Interestingly, elements of this debate also occurred during the advent of the Industrial Age in the late 1800's. The reasons then to not embrace machinery were somewhat similar. Machines were thought to remove the human touch and craft component from furniture. Skills which had been passed down through generations of woodworkers would be lost. Victory was achieved with the advent of the Arts & Crafts movement, although this was short-lived. Eventually, the use of machinery in woodworking won the battle resulting in the further distancing of woodworkers from their traditional craft. Over 100 years of woodworking production advancements later and traditional woodworking is once again being embraced.

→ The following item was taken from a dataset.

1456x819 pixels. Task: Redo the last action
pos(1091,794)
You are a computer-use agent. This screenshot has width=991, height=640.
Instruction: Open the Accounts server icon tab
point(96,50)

The reasons are similar to the repudiation of the Industrial Age with the only difference being that we are today on the cusp of full automation in production woodworking manufacturing. Developments to facilitate and expedite production are occurring at a faster pace than ever before. So, although it seems strange today to embrace traditional hand tool methods, it is more relevant in light of the possibility of forever losing a centuries old craft. Thumbs up to the many private schools dedicated to teaching traditional hand-oriented woodworking skills today. Traditional woodworking has effectively ceased to be taught in mainstream schools, fewer and fewer parents immerse themselves in woodworking to pass down to children. Some have mentioned the traditional craft of woodworking is on its death bed. Woodworking taught in schools today tends to focus on automation and heavy use of machinery. In the big picture, the resurgence of traditional woodworking methods using hand tools could not occur at a better time in history!
I must admit that it can be confusing for an entry level woodworker of which path to follow today. Is their work intended to be batched out or instead created as one-offs? The larger issue becomes the processes used to achieve this goal. The use of modern technology can be enticing, where visions of machines magically create components for furniture never ceases to amaze. Machinery manufacturers are constantly upgrading their offerings to where the learning curve for CNC is rapidly diminishing. This would be at the extreme end of full automation. At the traditional end, new and often improved releases of traditional hand tools continue to occur. High quality and precisely machined hand tools are widely available today. The single most common and necessary component in the traditional, hand tool equation is the necessity to manually push or pull a hand plane, saw or chisel in order to prepare wood, smooth wood or to create joinery. So a large component of manual labor is involved.
A woodworker with many years of experience may have come to terms with the direction they wish to follow. In many cases, they embrace a quieter, less hurried form of woodworking. Their woodworking passion is better served in the enjoyment of creating a piece rather than simply achieving the end goal. Instead, somebody just starting out will perhaps wonder why today they should be performing manual tasks such as hand planing, hand sawing boards and creating joinery by hand. After all, isn't this why machinery was created, to facilitate the processing of boards used in furniture making? Hasn't the trend in industry always been to make our jobs easier and more productive? This is the dilemma facing many woodworkers today, specifically new woodworkers. I don't pretend to have a solution and can only form an opinion through many years of experience in both camps. As a former hi-tech person and convert to a quieter form of woodworking, I would much rather work with traditional, time-proven methods than to embrace the latest in machinery whose goal is to make my life easier. I too faced this dilemma and have been minimizing the use of machinery in my woodworking. In the process, I have since learned to appreciate wood as a medium and not just to use it as a means to an end. The machines I use today are effectively motorized hand tools, nothing sophisticated. This is where I draw the line.
In my studio practice, it is preferable for me to be closer to the wood and work with its characteristics and inherent beauty. Today, I use machines to prepare wood in the initial stages and perhaps to dimension it. Afterwards, all processes in my furniture making incorporate the use of hand tools. I will always seek a method to use a hand tool to perform a task before ever considering using a machine. So this is how I have come to terms with the question of maintaining traditional methods in my own work. I find this to be the best compromise in coping with an ever-increasing fast-paced, technological and production-oriented world.